Begrüßungsrede von Dr. Ingrid-Sibylle Hoffmann zur Vernissage der Ausstellung in der Galerie im Kameralamt 2013
Liebe Frau Hoffinann, liebe Frau Laquay-IHM,
liebe Kunstfreunde,
meine sehr geehrten Damen und Herren,
ich freue mich sehr, dass ich Sie heute Abend hier in der Galerie im Kameralamt begrüßen darf – ein wunderbarer Raum, den wir mit dieser Ausstellung grafischer Arbeiten von Sabine Hoffmann und Ursula Laquay-IHM nach langer Pause wieder einmal bespielen dürfen. Besonders freue ich mich, dass wir Werke von zwei Künstlerinnen zeigen können, die u. a. als Bildhauerinnen, Installations- oder Objektkünstlerinnen arbeiten, aber gerade auch ein jeweils sehr eigenständiges, äußerst interessantes grafisches Oeuvre geschaffen haben. Wir können so mit dieser Ausstellung das in der Galerie Stihl Waiblingen verfolgte Anliegen vertiefen, die grafischen Künste in den Fokus zu rücken.
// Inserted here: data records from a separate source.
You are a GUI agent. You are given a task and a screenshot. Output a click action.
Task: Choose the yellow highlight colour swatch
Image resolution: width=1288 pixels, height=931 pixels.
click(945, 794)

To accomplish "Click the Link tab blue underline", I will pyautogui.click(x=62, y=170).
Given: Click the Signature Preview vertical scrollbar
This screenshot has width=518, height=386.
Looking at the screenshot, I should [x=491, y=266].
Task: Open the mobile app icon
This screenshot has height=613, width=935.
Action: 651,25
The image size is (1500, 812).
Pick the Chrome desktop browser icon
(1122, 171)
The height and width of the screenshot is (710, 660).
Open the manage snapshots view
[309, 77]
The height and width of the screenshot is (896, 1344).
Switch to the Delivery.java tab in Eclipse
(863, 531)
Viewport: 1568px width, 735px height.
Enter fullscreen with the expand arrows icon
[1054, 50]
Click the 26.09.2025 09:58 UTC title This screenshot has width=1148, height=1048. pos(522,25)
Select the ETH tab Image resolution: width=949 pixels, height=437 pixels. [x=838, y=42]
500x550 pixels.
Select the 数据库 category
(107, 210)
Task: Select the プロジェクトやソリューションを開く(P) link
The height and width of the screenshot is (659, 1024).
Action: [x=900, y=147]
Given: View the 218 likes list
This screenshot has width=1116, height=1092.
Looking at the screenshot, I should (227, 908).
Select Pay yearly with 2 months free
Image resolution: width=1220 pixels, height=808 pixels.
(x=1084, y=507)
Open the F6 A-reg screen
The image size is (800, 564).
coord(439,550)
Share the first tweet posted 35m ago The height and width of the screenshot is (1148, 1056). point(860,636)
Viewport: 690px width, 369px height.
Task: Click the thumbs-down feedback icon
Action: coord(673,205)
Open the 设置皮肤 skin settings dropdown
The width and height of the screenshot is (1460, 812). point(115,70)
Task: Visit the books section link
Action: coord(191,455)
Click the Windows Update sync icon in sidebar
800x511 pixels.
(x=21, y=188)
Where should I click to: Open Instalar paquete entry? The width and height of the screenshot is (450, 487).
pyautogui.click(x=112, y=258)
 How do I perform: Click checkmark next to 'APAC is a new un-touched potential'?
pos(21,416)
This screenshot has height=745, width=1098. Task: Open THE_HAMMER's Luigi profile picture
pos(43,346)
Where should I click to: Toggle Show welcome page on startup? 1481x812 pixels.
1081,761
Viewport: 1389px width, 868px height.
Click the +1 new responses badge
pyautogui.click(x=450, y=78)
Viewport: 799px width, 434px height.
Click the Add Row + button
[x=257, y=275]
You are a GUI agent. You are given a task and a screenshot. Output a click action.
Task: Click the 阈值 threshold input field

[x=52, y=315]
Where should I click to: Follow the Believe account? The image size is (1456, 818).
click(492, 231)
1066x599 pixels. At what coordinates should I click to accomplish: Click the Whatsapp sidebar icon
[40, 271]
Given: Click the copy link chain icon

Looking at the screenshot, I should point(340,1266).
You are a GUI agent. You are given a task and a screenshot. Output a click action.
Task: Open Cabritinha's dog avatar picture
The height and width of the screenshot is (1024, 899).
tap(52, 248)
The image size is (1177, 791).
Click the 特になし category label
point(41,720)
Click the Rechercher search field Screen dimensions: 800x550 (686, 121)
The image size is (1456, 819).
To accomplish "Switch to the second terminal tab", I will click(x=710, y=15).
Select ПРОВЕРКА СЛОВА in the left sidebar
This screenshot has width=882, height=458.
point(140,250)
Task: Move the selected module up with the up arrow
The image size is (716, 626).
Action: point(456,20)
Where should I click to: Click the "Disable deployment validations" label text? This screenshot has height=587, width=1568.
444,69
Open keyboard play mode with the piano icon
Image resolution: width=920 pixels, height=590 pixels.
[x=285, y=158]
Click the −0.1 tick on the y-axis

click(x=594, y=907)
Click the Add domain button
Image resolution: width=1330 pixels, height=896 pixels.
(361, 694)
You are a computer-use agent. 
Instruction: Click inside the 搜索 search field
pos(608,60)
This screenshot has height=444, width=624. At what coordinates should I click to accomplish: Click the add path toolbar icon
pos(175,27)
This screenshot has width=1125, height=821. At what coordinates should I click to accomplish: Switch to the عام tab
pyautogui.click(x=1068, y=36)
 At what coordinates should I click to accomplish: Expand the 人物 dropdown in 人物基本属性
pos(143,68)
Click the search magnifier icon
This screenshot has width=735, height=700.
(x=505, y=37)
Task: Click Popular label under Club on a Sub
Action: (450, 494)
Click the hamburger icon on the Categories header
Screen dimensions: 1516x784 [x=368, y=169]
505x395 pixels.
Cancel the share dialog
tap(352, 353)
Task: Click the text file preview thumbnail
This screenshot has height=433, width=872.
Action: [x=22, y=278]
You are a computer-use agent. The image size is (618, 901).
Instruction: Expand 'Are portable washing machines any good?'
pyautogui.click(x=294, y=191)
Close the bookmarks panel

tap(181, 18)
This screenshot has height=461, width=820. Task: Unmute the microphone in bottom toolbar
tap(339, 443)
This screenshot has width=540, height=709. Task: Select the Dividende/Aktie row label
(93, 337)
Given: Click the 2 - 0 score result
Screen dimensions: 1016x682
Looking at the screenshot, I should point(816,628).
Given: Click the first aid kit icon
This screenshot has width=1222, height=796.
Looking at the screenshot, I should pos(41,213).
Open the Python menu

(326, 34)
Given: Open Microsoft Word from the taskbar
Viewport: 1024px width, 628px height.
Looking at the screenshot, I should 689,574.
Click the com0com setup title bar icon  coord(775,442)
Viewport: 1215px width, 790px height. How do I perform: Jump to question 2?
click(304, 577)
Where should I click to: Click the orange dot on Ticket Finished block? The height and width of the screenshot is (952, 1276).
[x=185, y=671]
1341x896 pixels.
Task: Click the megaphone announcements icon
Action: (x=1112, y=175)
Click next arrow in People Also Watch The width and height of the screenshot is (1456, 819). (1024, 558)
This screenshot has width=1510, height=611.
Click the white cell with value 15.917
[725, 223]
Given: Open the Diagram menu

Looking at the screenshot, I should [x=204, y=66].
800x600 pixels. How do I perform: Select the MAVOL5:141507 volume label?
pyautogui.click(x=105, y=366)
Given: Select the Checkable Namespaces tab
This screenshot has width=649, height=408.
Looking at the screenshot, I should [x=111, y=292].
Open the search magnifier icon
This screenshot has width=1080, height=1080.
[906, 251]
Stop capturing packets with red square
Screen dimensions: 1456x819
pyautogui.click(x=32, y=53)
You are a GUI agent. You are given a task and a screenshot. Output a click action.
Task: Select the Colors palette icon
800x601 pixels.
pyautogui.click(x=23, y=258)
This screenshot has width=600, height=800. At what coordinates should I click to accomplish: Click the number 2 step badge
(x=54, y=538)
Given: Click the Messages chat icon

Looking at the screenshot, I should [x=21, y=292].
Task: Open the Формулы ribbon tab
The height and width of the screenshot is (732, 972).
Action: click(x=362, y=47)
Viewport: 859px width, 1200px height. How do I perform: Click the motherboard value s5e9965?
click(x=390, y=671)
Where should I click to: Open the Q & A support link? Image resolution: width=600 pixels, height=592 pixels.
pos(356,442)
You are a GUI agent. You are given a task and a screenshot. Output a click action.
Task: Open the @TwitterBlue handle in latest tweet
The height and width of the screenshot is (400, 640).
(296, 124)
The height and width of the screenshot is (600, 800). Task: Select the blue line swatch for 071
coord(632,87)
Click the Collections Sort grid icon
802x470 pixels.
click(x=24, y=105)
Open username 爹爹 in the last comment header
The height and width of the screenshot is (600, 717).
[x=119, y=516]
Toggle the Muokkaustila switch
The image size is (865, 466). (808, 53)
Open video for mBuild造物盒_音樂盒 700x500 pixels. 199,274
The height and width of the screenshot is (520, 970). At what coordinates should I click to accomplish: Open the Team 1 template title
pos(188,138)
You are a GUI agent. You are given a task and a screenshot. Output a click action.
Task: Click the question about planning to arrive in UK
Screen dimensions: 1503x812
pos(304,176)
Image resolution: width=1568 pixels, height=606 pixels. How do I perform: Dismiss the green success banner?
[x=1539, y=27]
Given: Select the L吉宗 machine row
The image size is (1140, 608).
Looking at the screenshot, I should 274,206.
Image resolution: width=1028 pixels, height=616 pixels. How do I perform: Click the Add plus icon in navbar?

Mit dieser Präsentation in der Galerie im Kameralamt würdigt die Stadt Waiblingen die großzügige Geste der beiden Künstlerinnen, uns wichtige Werkgruppen aus ihrem grafischen Schaffen als Dauerleihgaben zur Verfügung zu stellen. Die visuell und inhaltlich äußerst vielschichtigen Arbeiten, die bereits seit 2004 in Waiblingen bewahrt werden, sind eine großartige Bereicherung für unsere städtische Kunstsammlung. Mein großer Dank gilt ihnen, liebe Frau Hoffinann, liebe Frau Laquay-IHM – Sie haben diese Ausstellung durch Ihre in mehrfacher Hinsicht intensive künstlerische Arbeit und vor allem durch Ihre Bereitschaft, wichtige Werke als Dauerleihgaben in die Sammlung der Stadt Waiblingen zu geben, ermöglicht. Dass durch diese Ausstellung nun auch die Öffentlichkeit an der anregenden Begegnung mit diesen Arbeiten teilhaben kann, darüber freue ich mich außerordentlich. Die Besucher erhalten damit ausnahmsweise einmal einen Blick in unsere städtische Sammlung, die – wie an dieser kleinen Auswahl deutlich wird – wirkliche „Schätze“ birgt.
Ich möchte Ihnen nun die Künstlerinnen kurz vorstellen und ein paar einleitende Gedanken zur Ausstellung vorbringen. Die eigentliche Einführung übernimmt im Anschluss meine Kollegin Nina Pfeiffer, die die Ausstellung kuratiert hat.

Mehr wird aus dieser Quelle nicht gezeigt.